Всякая гримаса, если ее тщательно исследовать, состоит из множества мелких улыбочек, как цвет многих лиц на портретах составлен из массы разноцветных мазков. Именно такой набор улыбок и увидели могильщики на лице служанки. Она им не ответила. Она все еще издавала какой-то беззвучный шепот, уже не совместимый с мыслью: ни с тем, что саднит сбитая ступня, ни с тем, что мадам уже, наверное, убирает со стола.
— Ты что, не видишь: у нее горе, — укоризненно проговорил второй могильщик.
— Да нет, милая дамочка, смерть — это так, пустяки. Уж мы-то знаем. Мы тут всякого повидали.
Он положил ладонь, еще запачканную землей, но широкую и красивую, на колени, обтянутые черным платьем. Такое откровенное равнодушие совершенно парализовало — она бы теперь выдержала все, даже если бы ее придушили, — и отозвалось в ней лишь упреком небесам:
«Что тут говорить! Пришел ее час, вот и все!»
А могильщик меж тем осмелел. Его рука уже приобняла ее за талию. Служанка не сделала и слабой попытки высвободиться. Второй, увидев в этом признак доброго расположения, уже пожалел про себя, что не присоседился вовремя, и уселся на тот же камень с другого ее бока.

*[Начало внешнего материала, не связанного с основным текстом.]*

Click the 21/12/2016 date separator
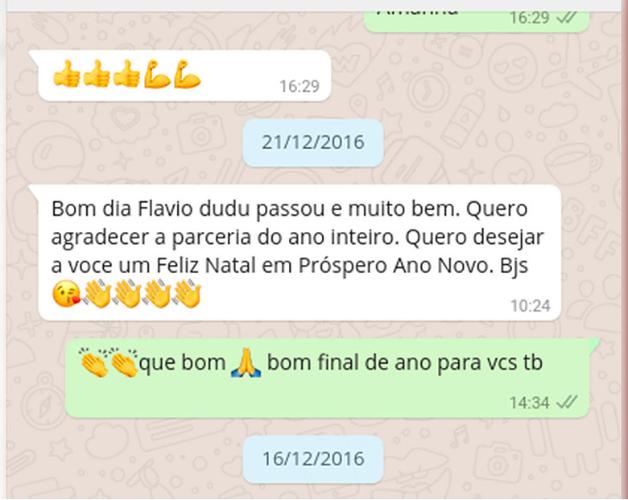 313,142
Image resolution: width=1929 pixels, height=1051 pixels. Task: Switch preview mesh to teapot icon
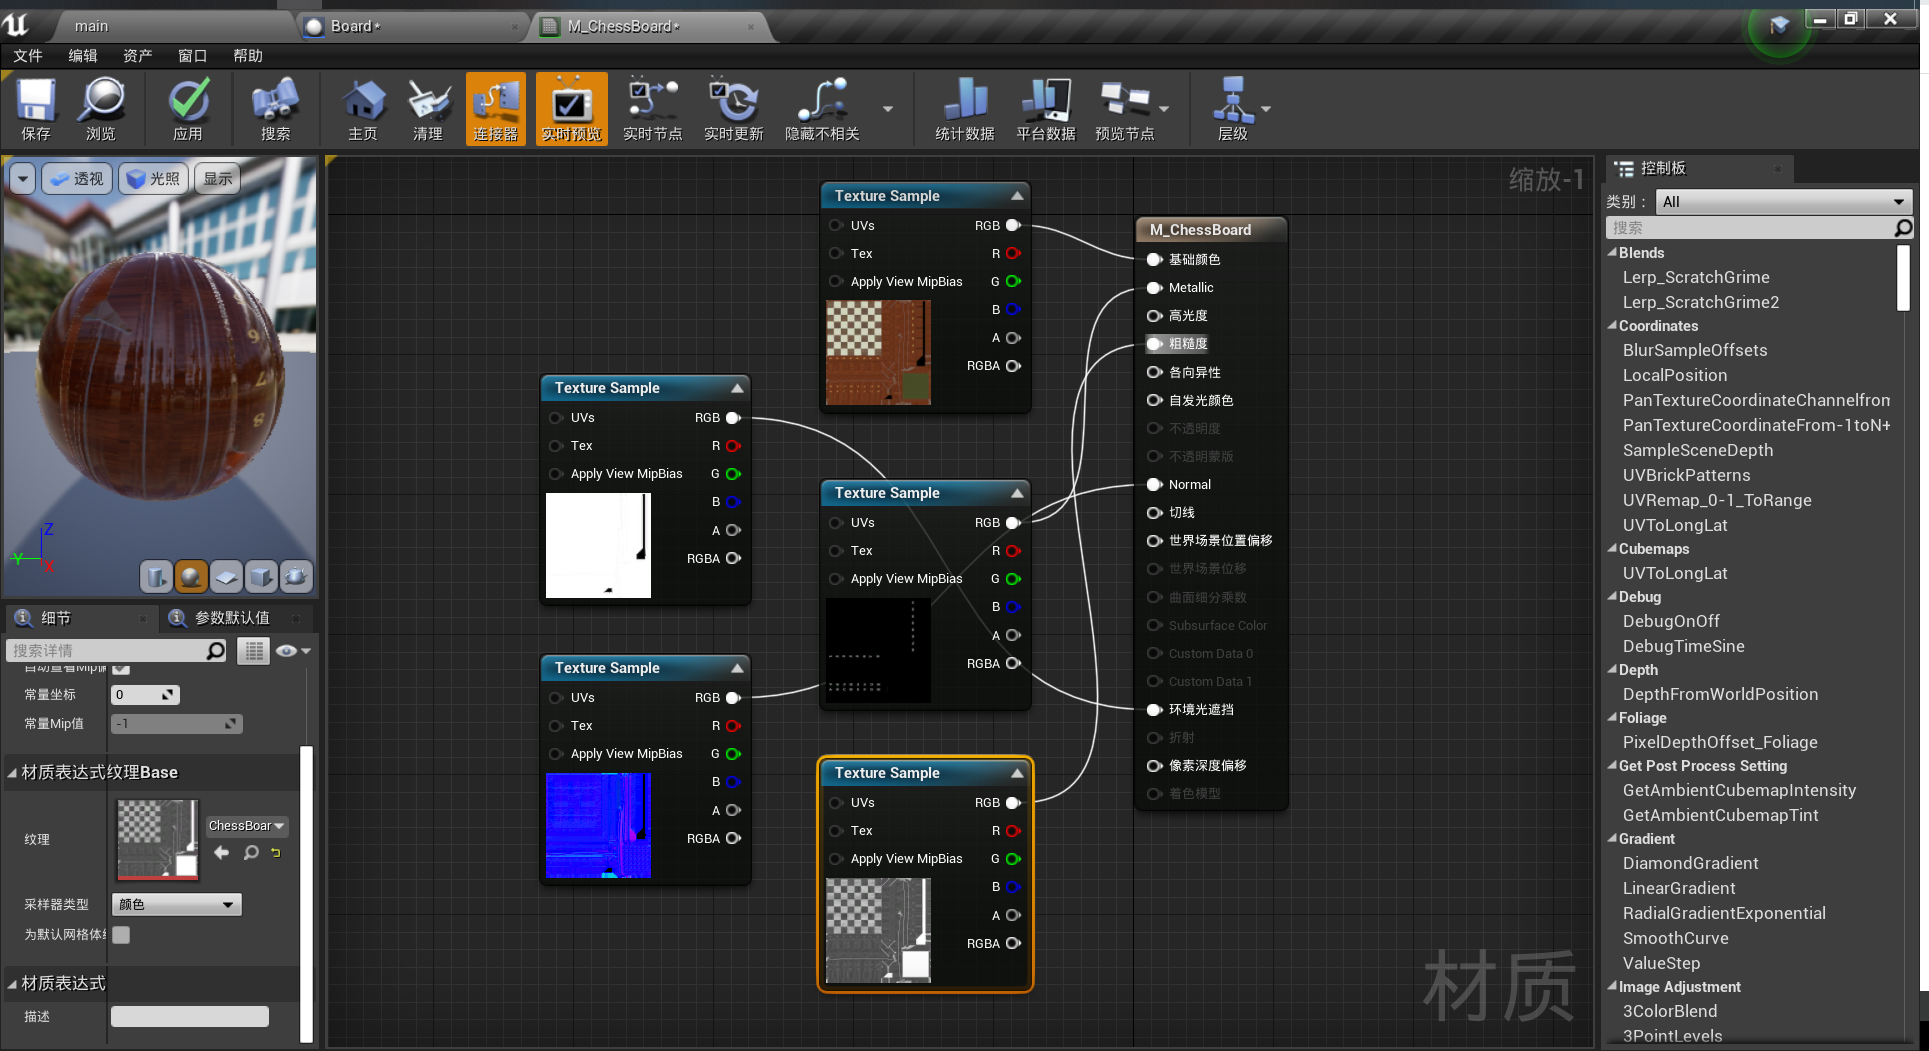pos(296,577)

— Эх! — воскликнул он, смеясь. — Хорошая была девчушка! — И обнял рукой служаночку за шею, привлекая ее к своей груди. Разумеется, она куда-то обратилась с какой-то беззвучной мольбой, но не нашла ни единого словечка, чтобы высказать это вслух. Внезапная бойкость приятеля взбудоражила первого могильщика, он наклонился и чмокнул ее в щеку. Оба, смеясь, еще больше осмелели и продолжали ее тискать. Перед равнодушной могилой она позволяла им нагло себя хватать, задрать платье, грубо лапать ее бедную неотзывчивую киску. Боль сделала ее безучастной ко всему, даже к самой этой боли. Она чувствовала, что дошла до точки и наконец сможет улететь с этой грешной земли и податься неведомо куда. И страдание это, превосходящее само себя, было связано не только со смертью ее девочки, а со всеми тяготами жизни женщины и служанки, всеми тяготами земными, навалившимися на нее в этот день, ибо похоронная церемония по крохам извлекла из нее на Божий свет все эти горести, впрочем, подобные церемонии только на то и способны. В том и цель магического действа, чтобы поляризовать на себя и свою машинерию все причины надеть траур, и любое проявление жизни в этот день вело служаночку к смерти. Она думала немножко о дочери, а немножко о собственной жизни. Руки мужчин сталкивались под ее юбкой. Оба громко ржали, и нередко их смех переходил в какой-то хрип, когда желание начинало их очень уж разбирать. Трахать ее им не очень-то и хотелось. Они скорее играли с ней, как с послушным животным, и во время игры, чтобы дело приняло законченный вид, надели ей на голову веночек из стеклянных жемчужин, который темноволосый пришлепнул к ее темени и напялил поглубже, а его дружок добавил еще шлепок, отчего веночек сполз на ухо, где и остался до вечера, подобно лихо сдвинутому набекрень матросскому берету, кепчонке на голове шпанистого подростка или черной пилотке фрица. Если бы ее попотчевали в зад прямо на могилке, я был бы очень доволен.